### INSTRUCTION
Reproduce the records word for word, starting at their first line and ending at the line that contains "click(x=297, y=115)", with that line included.

### RECORDS SUPPLIED
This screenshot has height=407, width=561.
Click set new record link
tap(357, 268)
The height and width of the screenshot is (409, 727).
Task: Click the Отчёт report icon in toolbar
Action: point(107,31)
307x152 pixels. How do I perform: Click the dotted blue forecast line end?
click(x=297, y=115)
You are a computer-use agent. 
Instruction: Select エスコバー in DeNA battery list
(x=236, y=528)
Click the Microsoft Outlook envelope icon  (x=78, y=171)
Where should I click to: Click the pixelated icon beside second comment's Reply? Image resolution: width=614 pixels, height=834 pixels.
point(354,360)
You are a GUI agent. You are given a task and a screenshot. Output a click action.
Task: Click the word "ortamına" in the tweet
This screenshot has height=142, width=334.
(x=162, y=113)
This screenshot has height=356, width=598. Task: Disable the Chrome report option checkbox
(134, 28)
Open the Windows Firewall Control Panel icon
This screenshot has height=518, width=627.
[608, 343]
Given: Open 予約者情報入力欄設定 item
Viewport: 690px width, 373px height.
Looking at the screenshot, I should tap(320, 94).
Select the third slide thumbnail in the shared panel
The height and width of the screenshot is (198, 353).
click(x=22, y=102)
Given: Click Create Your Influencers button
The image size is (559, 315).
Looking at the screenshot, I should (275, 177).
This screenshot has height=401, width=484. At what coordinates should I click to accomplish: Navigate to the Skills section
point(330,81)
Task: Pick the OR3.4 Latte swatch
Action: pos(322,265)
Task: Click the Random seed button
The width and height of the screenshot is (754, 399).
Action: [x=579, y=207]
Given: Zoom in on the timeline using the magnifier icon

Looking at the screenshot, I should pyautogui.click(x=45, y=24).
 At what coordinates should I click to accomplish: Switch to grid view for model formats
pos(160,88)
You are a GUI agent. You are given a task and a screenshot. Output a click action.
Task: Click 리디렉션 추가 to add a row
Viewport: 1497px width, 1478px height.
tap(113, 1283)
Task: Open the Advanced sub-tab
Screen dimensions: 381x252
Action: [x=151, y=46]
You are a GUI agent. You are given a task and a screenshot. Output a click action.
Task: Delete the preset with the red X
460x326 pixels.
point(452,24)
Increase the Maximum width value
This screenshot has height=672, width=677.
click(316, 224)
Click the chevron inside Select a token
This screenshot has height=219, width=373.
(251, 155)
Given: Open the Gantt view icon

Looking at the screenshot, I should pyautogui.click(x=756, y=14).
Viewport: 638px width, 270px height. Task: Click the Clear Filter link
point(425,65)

### SOLUTION FOR THIS TASK
This screenshot has height=407, width=561.
Click set new record link
tap(357, 268)
The height and width of the screenshot is (409, 727).
Task: Click the Отчёт report icon in toolbar
Action: point(107,31)
307x152 pixels. How do I perform: Click the dotted blue forecast line end?
click(x=297, y=115)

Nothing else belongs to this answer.